--- Provided entries Enclosed Below ---
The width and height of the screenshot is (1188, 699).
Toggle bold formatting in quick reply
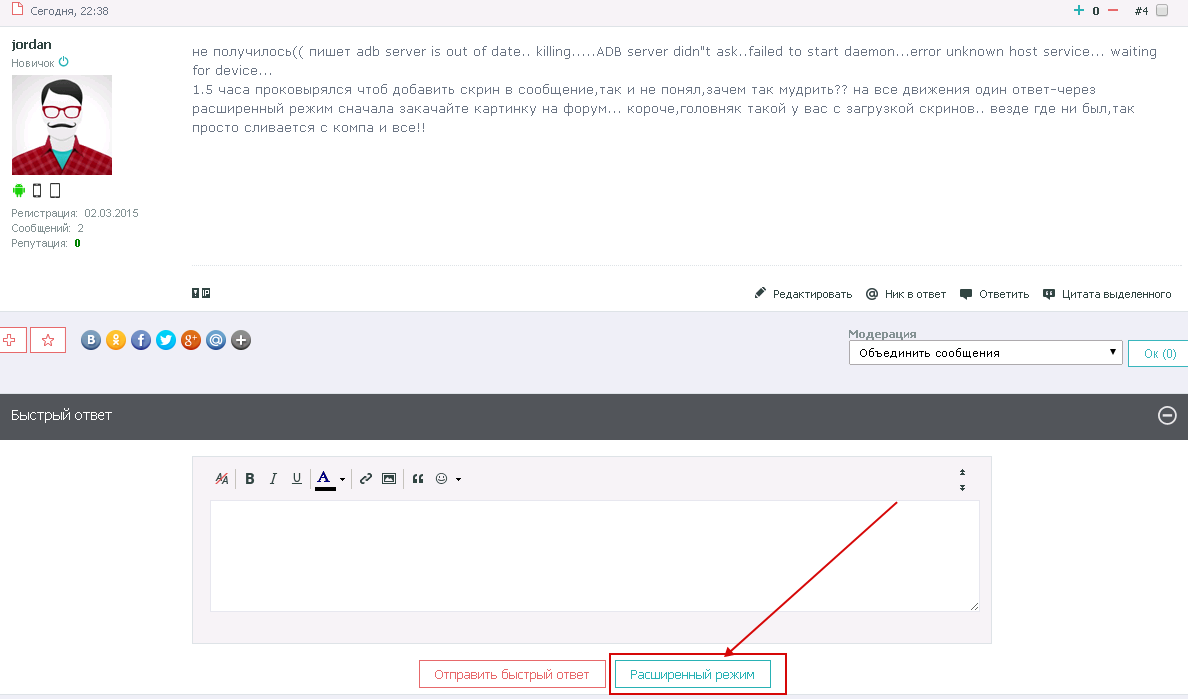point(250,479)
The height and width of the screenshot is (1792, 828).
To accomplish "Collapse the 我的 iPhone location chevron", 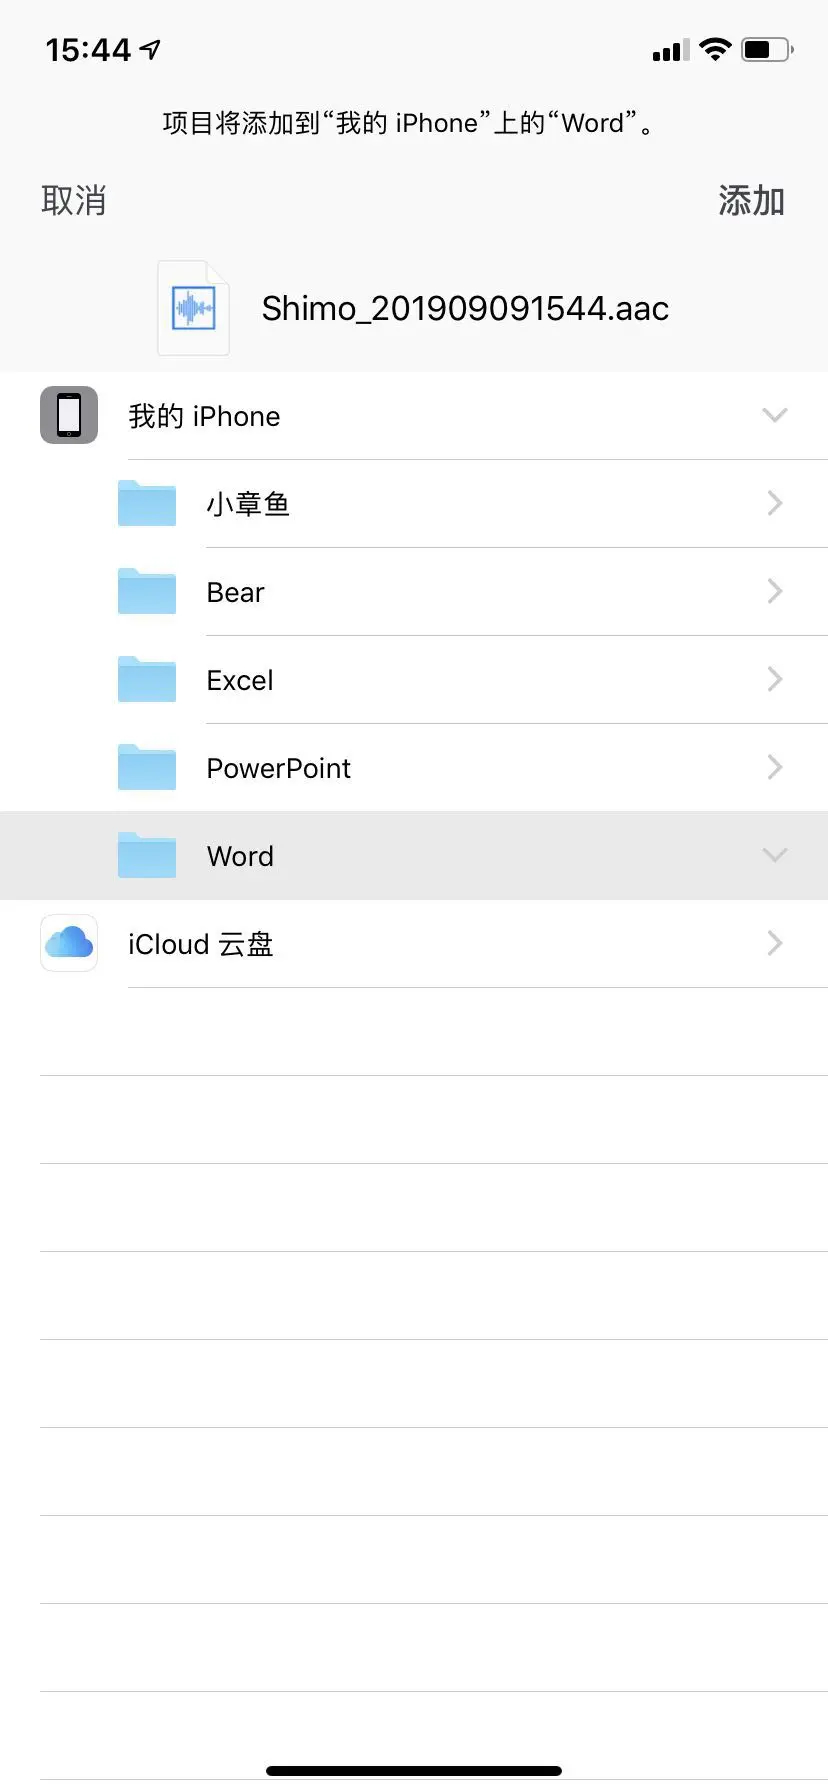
--- End of Enclosed Provided entries ---
--- Provided entries Enclosed Below ---
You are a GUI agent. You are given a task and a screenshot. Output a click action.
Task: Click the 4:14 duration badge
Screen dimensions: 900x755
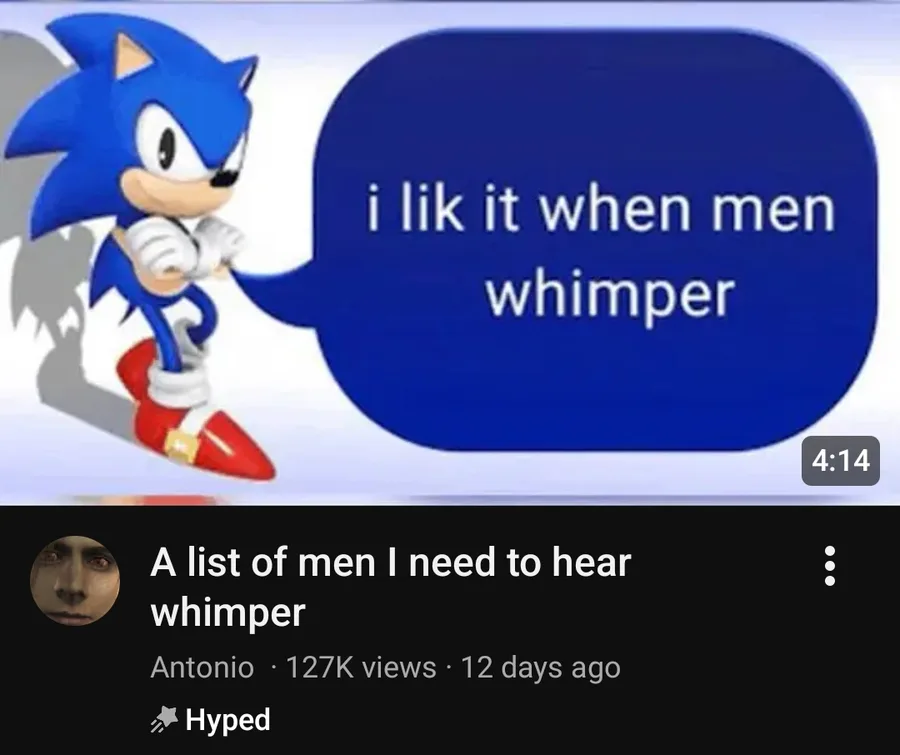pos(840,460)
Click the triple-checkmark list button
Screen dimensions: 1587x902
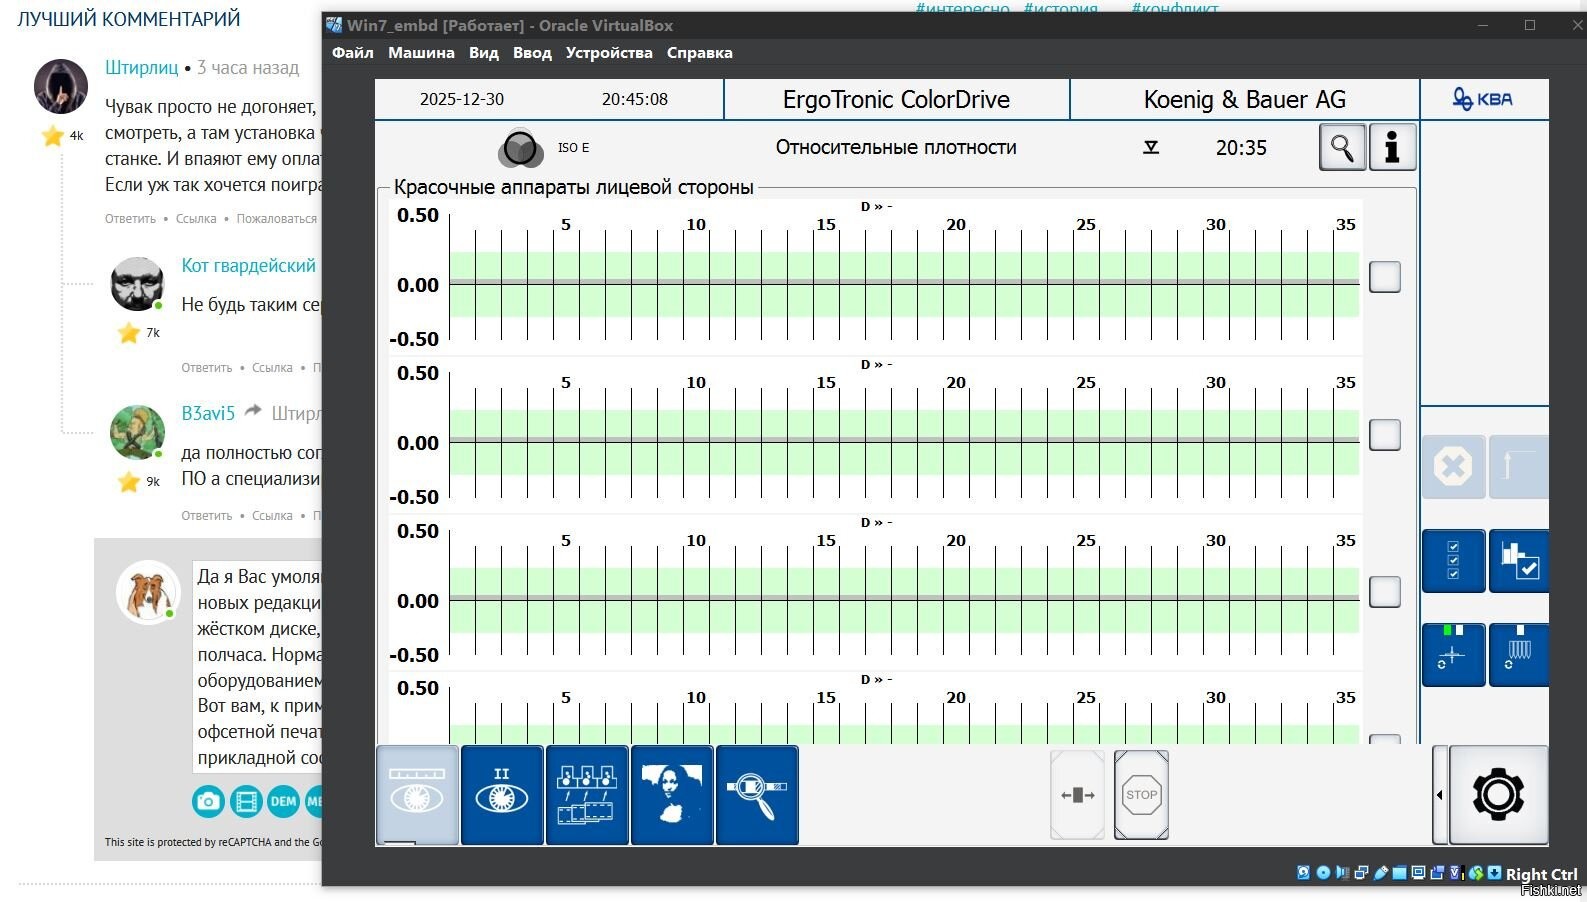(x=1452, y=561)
--- End of Enclosed Provided entries ---
Every line in the records above that contains the word "width" is to be copied out.

The width and height of the screenshot is (1188, 699).
The height and width of the screenshot is (1792, 828).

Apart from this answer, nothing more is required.